Personal information
- Full name: William Edward Barclay
- Date of birth: 14 June 1857
- Place of birth: Dublin, Ireland
- Date of death: 30 January 1917 (aged 59)
- Place of death: Liverpool, England

Managerial career
- Years: Team
- 1888–1889: Everton
- 1892–1895: Liverpool

= William Edward Barclay =

Irish football manager (1857–1917)

William Edward Barclay (14 June 1857 – 30 January 1917) was the first manager of Everton and also the first manager of Liverpool, working with club secretary John McKenna.

His time at Everton was short managing them for their first 22 games.
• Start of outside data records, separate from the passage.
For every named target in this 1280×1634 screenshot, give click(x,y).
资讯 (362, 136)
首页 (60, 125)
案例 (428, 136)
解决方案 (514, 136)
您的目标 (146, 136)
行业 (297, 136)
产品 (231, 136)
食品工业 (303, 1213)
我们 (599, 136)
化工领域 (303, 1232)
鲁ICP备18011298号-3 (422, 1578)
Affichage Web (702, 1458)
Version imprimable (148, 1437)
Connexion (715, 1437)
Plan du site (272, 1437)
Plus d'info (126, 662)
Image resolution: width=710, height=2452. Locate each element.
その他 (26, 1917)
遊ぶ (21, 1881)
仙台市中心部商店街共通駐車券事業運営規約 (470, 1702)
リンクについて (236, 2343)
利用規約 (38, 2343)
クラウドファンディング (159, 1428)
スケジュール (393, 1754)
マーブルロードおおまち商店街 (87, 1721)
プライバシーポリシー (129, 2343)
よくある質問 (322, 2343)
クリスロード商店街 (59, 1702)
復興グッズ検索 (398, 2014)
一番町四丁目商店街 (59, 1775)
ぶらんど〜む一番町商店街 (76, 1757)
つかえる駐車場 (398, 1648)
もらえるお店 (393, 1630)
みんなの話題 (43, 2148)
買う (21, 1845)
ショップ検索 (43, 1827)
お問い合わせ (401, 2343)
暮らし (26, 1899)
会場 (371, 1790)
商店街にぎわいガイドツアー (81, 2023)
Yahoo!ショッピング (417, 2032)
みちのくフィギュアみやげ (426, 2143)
When the majority of the Everton set-up left Anfield in order to move to the purpose-built Goodison Park, Barclay was one of the people who stayed to form a new club which eventually became Liverpool F.C.

While he was in charge of the side that won the Second Division championship in 1893–94, Liverpool got relegated from the First Division the following season (with Liverpool losing a test match to Bury 1–0). However, in his last season as Liverpool manager, Barclay led the side to the Second Division championship in 1895–96.

Barclay also served two spells as Liverpool chairman and worked for the Football Association.

Barclay remained the only person to have managed both Liverpool and Everton until the appointment of Rafael Benítez as Everton manager in 2021.